GPE VII, LLC is the General Partner of GPE VII GP (Delaware) Limited Partnership (“GPE VII GP DE”), GPE VII GP Limited Partnership (“GPE VII GP”), and the Advent Partners GPE VII Funds. GPE VII GP is the General Partner of the GPE VII GP Funds. GPE VII GP DE is the General Partner of the GPE VII GP DE Funds.

GPE VIII LLC is the General Partner of GPE VIII GP Limited Partnership (“GPE VIII GP”), GPE VIII GP (Delaware) Limited Partnership (“GPE VIII GP DE”), and AP GPE VIII GP Limited Partnership (“AP GPE VIII GP”). GPE VIII GP DE is the General Partner of the GPE VIII GP DE Funds and of GPE VIII-C. GPE VIII GP is the General Partner of the GPE VIII GP Funds. AP GPE VIII GP is the General Partner of the Advent Partners GPE VIII Funds.

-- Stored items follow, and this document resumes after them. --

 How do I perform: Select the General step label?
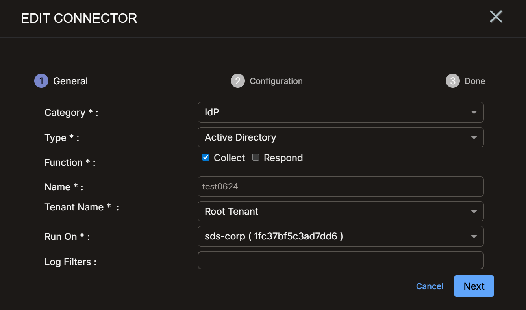pos(70,81)
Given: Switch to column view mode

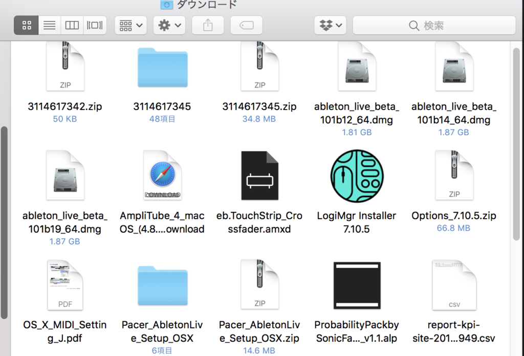Looking at the screenshot, I should pyautogui.click(x=72, y=25).
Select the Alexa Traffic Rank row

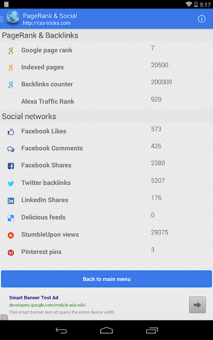[107, 101]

(4) The Reporting Person disclaims Section 16 beneficial ownership of the shares reported herein except to the extent of such Reporting Person’s pecuniary interest therein, if any, and the inclusion of these shares in this report shall not be deemed an admission of beneficial ownership of all the reported shares for purposes of Section 16 of the Securities Exchange Act of 1934, as amended, or any other purpose.